On the other hand, it would be interesting to remind ourselves that until the late 1940s, computers actually “were human”—as defined by David Grier in his book [
7]: ‘human computers’ were mostly women (as lower-paid, but usually more accurate workers than men) who performed simple calculations, particularly those associated with military aviation and the development of the atomic bomb in the USA. Moreover, with the emergence of electronic computers, their “operators” have often been recruited from yesterday’s human computers, which thus became the first programmers. In fact, such computing is a kind of monotonous, routine labor that machines are definitely better at than humans—while not being able to perform many other tasks that humans are capable of. In other words, the digitalization and computerization of our life provides not only risks, but opportunities for humans and humanization—some ‘pro et contra’ are listed in
Table 1.
I think that, today, the development of the ICT sphere can actually augment human persons by empowering them with new possibilities. Computers are just tools and means for the development of human knowledge and human personality, and as the routine work could now be handled by machines instead of humans, humans are given a chance to become more humane. Thanks to computers, a living person can devote all the free time to truly human work—work in terms of scientific, technical, artistic, social creativity, but that also requires from him or her more responsibilities for defining the future of the world itself.
4. Conclusions
The ongoing computerization and digitalization of social activities presents a great challenge for the philosophical concept of humanism. Historically being an assertion of human autonomy from the Creator and any other external authorities, it now turns out to be a form of questioning the way humans actually depend on their own creations, namely computers and other machines. Still, the risks associated with the digitalization of human life; namely the possible illusions of omniscience, mathesis universalis, and cyberhumanism; are argued to be grounded on erroneous assumptions of human knowledge that cannot be reduced to information: the problem of human identity—just like any other problems related to values—is the problem of human intelligence, and not that of a computer. Computing machines are good at doing what they are intended to do—monotonous routine labor—while they are not able to do many other things humans are capable of, including critical thinking.

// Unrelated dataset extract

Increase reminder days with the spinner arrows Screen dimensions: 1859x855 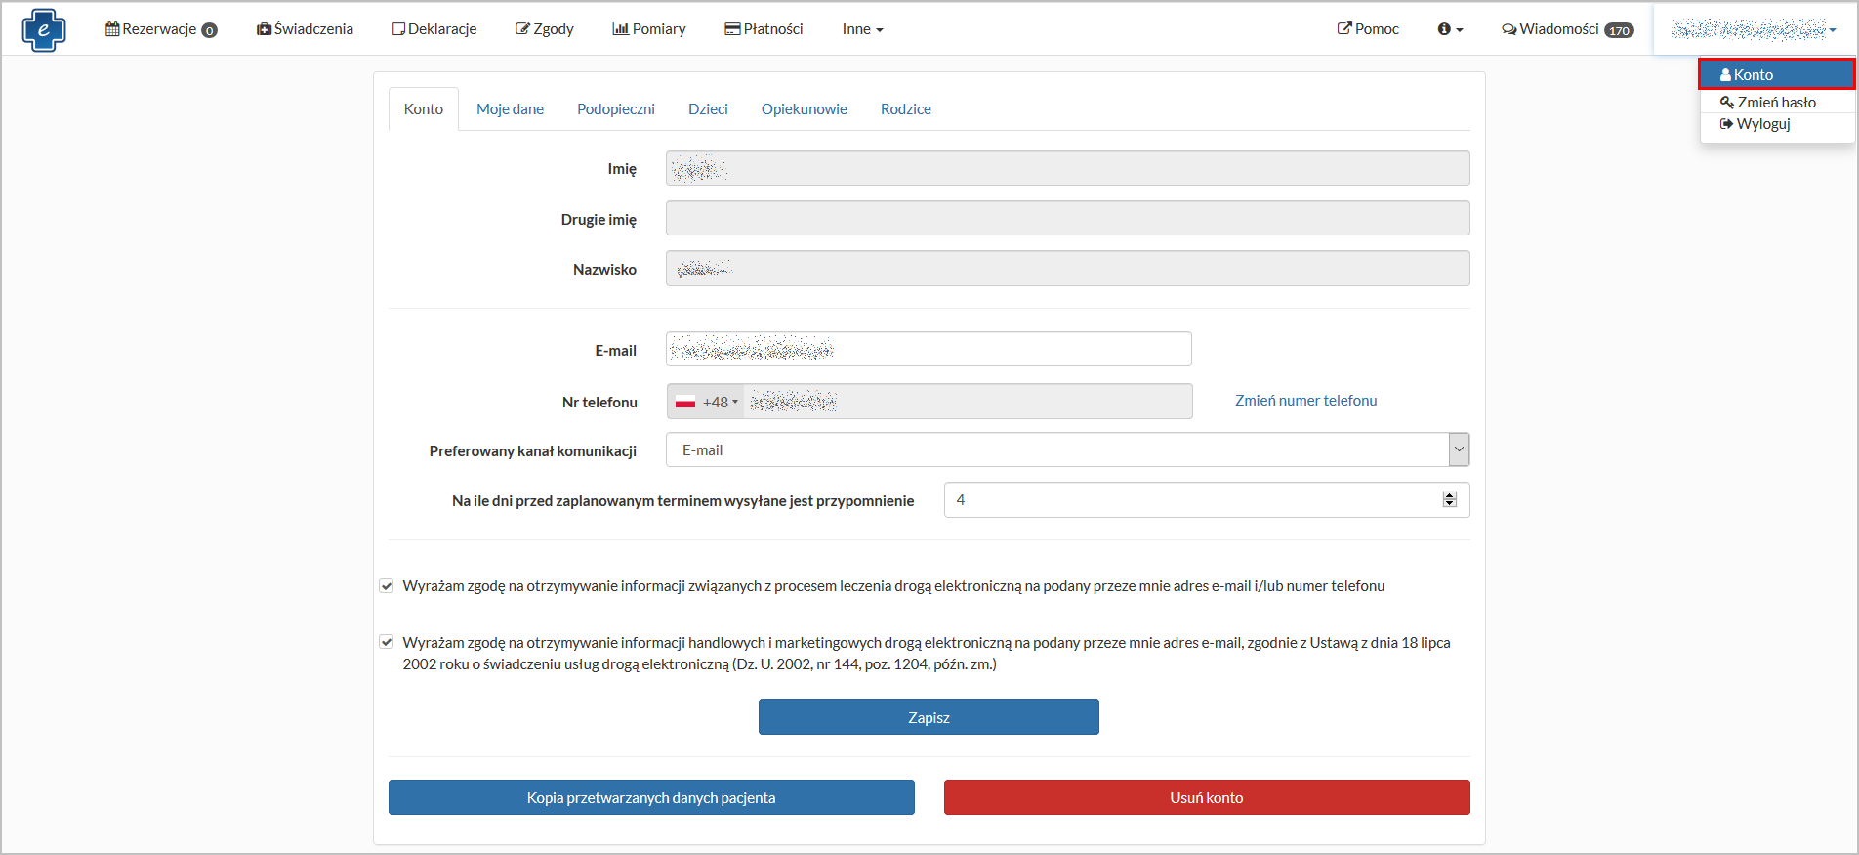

That is why it could be concluded that the development of the ICT sphere can actually augment human persons by empowering them with new possibilities. As humanism refers to democratization as the ability of each unique human personality to act as a subject of one’s own life and activities (and not an object of any plans, programs, and curricula) [
8], it is computers who can take away the inhumane machine labor and free humans to creative work. That optimistic perspective is now just a possibility rather than reality, but it still could be drawn as a result of philosophical comprehension of the topic discussed.